The broader context reveals how LLM capabilities are often oversold in specialized domains where classical methods remain competitive. HPO has well-established solutions—Bayesian optimization, evolutionary algorithms, and random search with sensible priors—that have matured over decades. The research demonstrates that when classical methods receive equivalent seeds and budget constraints, they reach parity with LLM approaches by evaluation five and achieve substantially better performance by evaluation 12, contradicting narratives about LLMs as universally superior problem-solvers.

For the AI development community, this study provides crucial grounds for skepticism about LLM applications in technical workflows. Developers and ML engineers may waste resources implementing LLM-based HPO systems when simpler, faster alternatives deliver equivalent or superior results. The one positive finding—a rule-based confidence filter eliminating 33% of wasted compute—suggests practical value exists not in LLM reasoning but in structured filtering mechanisms.

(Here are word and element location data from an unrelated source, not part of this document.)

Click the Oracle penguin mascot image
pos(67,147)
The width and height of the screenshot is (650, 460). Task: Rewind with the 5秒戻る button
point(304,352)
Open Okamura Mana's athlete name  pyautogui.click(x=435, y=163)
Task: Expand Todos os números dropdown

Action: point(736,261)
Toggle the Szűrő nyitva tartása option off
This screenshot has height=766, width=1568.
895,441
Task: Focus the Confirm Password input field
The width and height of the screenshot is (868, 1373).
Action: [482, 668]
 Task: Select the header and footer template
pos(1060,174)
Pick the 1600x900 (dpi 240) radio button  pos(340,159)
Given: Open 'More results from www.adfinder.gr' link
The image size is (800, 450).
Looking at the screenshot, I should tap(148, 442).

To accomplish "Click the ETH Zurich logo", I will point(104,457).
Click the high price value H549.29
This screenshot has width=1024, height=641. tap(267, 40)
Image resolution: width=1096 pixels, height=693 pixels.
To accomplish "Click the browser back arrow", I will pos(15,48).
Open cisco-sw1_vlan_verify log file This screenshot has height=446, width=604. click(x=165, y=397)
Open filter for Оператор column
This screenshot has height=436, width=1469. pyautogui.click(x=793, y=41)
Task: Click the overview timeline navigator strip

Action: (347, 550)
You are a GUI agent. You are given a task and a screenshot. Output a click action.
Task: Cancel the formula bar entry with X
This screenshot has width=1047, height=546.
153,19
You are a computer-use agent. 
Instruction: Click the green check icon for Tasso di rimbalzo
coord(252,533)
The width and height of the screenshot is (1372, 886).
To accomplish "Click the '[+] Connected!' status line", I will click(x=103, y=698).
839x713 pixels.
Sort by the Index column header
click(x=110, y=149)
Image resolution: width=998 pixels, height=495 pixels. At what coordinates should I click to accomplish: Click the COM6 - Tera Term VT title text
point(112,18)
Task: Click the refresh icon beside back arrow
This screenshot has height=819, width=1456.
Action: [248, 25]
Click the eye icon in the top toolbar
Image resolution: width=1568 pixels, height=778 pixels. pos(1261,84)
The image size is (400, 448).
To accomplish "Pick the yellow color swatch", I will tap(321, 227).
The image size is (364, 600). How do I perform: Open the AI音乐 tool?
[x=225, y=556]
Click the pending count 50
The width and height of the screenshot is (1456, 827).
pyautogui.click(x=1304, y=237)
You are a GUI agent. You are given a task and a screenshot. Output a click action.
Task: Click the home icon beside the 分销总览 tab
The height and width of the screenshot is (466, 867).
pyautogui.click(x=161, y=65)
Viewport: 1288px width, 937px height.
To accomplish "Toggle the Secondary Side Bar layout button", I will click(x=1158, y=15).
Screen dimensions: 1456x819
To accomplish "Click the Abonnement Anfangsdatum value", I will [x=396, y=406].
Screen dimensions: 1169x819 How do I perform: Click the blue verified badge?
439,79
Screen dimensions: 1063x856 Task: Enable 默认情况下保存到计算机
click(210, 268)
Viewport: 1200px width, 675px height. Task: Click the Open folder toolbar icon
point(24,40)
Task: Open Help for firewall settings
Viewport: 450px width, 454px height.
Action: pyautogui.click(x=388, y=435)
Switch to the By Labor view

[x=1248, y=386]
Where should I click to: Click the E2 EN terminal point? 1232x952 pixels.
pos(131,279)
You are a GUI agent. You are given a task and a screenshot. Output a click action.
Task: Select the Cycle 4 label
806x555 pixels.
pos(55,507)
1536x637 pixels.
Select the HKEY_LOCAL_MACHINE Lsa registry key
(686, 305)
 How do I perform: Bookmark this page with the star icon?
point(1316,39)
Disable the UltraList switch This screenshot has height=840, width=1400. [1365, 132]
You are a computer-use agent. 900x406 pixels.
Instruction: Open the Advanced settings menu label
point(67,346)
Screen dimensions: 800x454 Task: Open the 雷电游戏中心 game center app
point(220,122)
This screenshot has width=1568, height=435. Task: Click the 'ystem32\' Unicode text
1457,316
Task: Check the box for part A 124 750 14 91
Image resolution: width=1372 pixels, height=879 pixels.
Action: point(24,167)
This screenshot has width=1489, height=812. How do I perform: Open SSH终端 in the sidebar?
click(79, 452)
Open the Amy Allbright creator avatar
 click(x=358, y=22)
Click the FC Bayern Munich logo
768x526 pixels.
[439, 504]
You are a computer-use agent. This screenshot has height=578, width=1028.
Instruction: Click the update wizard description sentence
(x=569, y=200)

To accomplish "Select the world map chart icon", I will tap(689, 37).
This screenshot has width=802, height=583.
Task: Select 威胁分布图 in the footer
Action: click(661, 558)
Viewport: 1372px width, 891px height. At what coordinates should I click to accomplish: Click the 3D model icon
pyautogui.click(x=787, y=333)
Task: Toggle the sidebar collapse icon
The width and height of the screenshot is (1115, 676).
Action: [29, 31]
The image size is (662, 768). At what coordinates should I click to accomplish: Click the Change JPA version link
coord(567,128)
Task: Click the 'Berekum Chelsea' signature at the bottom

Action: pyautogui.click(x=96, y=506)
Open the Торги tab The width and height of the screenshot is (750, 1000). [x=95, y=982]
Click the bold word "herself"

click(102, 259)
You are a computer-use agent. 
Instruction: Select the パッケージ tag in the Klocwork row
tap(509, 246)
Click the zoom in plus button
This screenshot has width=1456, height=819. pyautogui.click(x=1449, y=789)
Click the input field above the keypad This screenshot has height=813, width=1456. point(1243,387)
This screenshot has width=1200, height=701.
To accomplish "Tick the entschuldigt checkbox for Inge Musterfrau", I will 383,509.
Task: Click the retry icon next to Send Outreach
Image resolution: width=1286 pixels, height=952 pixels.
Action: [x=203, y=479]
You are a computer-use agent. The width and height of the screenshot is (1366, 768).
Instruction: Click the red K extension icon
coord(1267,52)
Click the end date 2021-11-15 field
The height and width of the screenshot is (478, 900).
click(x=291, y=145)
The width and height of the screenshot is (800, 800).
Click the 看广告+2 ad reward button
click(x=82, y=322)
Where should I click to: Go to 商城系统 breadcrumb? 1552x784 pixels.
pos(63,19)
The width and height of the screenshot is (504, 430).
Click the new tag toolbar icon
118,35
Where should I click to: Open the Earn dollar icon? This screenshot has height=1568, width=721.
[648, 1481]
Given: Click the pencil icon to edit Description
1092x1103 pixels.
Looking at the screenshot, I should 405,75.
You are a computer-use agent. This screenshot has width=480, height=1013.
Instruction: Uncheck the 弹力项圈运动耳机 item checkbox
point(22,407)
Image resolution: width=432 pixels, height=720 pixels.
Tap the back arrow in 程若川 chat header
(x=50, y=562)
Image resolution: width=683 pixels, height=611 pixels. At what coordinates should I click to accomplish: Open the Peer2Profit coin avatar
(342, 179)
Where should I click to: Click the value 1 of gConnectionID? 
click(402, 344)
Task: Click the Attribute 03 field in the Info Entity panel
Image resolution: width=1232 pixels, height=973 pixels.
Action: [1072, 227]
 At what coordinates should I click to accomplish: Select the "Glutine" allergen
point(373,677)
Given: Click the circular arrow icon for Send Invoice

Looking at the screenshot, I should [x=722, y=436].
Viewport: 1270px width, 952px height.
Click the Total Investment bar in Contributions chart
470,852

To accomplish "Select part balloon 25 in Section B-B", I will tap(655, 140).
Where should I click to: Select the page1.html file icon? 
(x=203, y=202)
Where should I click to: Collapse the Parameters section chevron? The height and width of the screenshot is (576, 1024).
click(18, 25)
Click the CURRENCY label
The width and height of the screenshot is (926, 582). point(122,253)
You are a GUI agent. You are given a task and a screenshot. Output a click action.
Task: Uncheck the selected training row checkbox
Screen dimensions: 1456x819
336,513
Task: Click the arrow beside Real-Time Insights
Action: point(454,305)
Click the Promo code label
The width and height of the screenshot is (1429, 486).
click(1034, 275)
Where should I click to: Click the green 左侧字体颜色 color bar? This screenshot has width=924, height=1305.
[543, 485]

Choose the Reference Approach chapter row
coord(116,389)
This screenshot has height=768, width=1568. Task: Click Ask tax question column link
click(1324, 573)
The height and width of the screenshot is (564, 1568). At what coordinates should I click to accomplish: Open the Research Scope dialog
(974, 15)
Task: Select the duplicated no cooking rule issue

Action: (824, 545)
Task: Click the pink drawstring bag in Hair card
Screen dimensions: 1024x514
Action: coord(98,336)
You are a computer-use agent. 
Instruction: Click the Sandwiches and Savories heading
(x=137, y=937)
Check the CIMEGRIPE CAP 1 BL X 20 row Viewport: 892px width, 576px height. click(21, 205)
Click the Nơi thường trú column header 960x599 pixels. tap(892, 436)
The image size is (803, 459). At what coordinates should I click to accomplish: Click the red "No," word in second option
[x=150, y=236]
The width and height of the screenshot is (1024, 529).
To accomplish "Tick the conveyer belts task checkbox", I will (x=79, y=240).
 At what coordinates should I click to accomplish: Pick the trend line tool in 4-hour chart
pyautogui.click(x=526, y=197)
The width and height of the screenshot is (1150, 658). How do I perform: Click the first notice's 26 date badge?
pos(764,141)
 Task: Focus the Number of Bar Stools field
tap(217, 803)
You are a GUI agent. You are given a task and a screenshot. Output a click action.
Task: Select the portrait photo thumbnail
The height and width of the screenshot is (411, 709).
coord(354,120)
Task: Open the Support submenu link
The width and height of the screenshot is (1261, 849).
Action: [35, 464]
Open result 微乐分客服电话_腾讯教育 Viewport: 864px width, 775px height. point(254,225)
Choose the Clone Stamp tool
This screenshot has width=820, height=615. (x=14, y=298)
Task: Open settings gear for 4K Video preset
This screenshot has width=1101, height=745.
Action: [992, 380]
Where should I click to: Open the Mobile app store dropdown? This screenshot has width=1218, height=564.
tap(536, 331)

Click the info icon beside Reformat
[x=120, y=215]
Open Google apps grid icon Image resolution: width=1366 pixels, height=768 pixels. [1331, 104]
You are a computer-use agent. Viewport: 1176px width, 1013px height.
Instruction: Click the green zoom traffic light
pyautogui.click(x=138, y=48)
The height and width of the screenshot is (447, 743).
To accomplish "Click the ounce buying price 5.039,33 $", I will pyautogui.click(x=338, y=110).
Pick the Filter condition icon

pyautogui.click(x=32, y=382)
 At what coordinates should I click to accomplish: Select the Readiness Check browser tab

Future work should examine whether LLMs provide advantages in high-dimensional, non-tabular spaces or when combining heterogeneous data types, while practitioners should default to classical search with domain-informed initialization rather than adopting LLM advisors based on uncontrolled comparisons.

• →LLM hyperparameter advisors' apparent superiority vanishes when classical search methods receive identical default seeds, collapsing their claimed 0.2pp lead within 5 evaluations.
• →The LLM's actual contribution is +0.40pp on cross-validation and -0.01pp on test accuracy, statistically indistinguishable from random noise.
• →Classical search with a sensible default configuration matches or exceeds LLM performance while remaining faster and computationally cheaper.
• →LLM-specific behaviors like confidence filtering offer limited value, removing 33% of compute without accuracy gains rather than improving generalization.
• →This finding applies specifically to tabular data and may not generalize to other domains, suggesting LLMs are not universally superior for technical optimization tasks.